Language models like GPT-3 are useful for many different tasks, but have a tendency to “hallucinate” information when performing tasks requiring obscure real-world knowledge.23 To address this, we taught GPT-3 to use a text-based web-browser. The model is provided with an open-ended question and a summary of the browser state, and must issue commands such as “Search ...”, “Find in page: ...” or “Quote: …”. In this way, the model collects passages from web pages, and then uses these to compose an answer.
This sounds suspiciously similar to my hypothesis about "cognitive agents"
Agents that respond to natural language requests to accomplish multi-step tasks. Such as if I need a certain type of file, I ask a cognitive agent, and it goes online, finds something that seems to fit my description, downloads it, and helps install it. The example I remember using was that of a mod for a video game.
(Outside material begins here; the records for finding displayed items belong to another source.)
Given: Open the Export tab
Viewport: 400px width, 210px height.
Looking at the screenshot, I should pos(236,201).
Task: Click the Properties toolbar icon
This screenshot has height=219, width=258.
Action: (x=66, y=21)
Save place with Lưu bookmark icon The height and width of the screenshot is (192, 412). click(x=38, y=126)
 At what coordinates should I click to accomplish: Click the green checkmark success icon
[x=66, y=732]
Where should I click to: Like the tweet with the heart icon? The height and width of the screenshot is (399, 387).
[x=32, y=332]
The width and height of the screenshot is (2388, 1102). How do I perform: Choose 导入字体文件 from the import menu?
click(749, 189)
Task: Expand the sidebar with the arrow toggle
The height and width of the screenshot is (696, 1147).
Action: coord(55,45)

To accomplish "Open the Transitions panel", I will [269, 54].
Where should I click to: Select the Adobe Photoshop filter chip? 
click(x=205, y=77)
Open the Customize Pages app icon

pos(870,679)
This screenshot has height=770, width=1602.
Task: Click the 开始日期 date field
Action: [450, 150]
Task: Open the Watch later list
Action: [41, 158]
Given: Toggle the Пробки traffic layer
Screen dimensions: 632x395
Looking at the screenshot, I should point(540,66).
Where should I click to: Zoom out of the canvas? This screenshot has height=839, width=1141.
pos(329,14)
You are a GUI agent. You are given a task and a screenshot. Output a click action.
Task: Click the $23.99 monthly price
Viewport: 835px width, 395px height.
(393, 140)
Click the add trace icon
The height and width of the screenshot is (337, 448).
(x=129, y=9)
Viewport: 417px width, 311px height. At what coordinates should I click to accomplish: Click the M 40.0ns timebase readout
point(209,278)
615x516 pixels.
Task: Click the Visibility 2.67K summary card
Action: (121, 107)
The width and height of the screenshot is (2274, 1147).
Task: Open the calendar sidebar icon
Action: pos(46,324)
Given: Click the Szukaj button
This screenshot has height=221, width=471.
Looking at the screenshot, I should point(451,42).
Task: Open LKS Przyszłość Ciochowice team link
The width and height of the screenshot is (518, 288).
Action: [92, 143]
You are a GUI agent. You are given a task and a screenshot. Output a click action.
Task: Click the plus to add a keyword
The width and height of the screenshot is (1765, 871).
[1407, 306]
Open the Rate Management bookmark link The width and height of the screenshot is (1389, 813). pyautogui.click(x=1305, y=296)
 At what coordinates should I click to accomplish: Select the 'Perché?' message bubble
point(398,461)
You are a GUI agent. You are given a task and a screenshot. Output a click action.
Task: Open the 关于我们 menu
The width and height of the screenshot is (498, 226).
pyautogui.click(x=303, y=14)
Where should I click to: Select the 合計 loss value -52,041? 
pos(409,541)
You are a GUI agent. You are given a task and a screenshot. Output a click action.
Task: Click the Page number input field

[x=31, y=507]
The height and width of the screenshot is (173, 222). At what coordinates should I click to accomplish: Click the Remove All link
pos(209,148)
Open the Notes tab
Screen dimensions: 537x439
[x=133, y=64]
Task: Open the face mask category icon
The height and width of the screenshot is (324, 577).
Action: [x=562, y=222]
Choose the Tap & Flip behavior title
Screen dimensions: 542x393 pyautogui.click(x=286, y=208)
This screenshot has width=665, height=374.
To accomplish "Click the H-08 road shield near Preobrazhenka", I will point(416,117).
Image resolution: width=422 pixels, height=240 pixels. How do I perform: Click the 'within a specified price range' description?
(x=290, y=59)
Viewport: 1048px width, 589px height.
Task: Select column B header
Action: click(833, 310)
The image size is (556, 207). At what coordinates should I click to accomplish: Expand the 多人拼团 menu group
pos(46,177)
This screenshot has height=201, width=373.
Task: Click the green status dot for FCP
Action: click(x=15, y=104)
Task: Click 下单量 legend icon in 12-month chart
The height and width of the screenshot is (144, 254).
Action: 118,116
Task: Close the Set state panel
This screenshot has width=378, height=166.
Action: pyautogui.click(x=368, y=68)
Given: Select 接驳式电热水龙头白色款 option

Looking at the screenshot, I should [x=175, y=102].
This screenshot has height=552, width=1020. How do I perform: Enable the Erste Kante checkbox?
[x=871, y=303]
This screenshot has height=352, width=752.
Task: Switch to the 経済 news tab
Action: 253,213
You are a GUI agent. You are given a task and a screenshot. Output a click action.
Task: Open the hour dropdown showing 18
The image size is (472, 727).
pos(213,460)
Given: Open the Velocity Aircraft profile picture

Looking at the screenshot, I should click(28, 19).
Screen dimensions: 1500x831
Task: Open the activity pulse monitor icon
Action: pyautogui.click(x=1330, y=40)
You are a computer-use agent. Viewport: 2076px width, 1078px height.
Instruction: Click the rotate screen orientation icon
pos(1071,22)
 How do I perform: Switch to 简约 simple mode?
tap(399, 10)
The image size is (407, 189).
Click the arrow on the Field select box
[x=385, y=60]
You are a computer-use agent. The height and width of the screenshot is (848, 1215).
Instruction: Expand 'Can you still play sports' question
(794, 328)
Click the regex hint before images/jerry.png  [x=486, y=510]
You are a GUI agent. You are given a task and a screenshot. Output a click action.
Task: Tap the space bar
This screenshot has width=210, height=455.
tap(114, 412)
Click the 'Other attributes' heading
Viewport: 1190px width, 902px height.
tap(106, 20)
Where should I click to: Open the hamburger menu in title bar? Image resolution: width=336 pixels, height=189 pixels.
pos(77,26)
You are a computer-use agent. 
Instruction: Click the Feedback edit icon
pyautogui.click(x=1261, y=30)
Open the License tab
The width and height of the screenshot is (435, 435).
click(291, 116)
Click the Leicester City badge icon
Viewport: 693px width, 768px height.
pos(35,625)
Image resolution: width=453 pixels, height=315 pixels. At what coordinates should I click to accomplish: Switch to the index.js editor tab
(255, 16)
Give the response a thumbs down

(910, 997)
I want, say, to add a literal "Easter egg" into a video game, so I prompt the agent to get find a mod online that's an Easter egg. It scours the internet, finds the best and safest match, downloads it (or at least prompts me to), and then tells a second cognitive agent specialized on installing mods to start the installation process. All I did was ask it to do something and click a box once or twice.

I don't see this being exactly that at this juncture, but it's an early step towards it. Such a multi-step agent that can browse websites will go a very long way in creating a conversational "friendly" web.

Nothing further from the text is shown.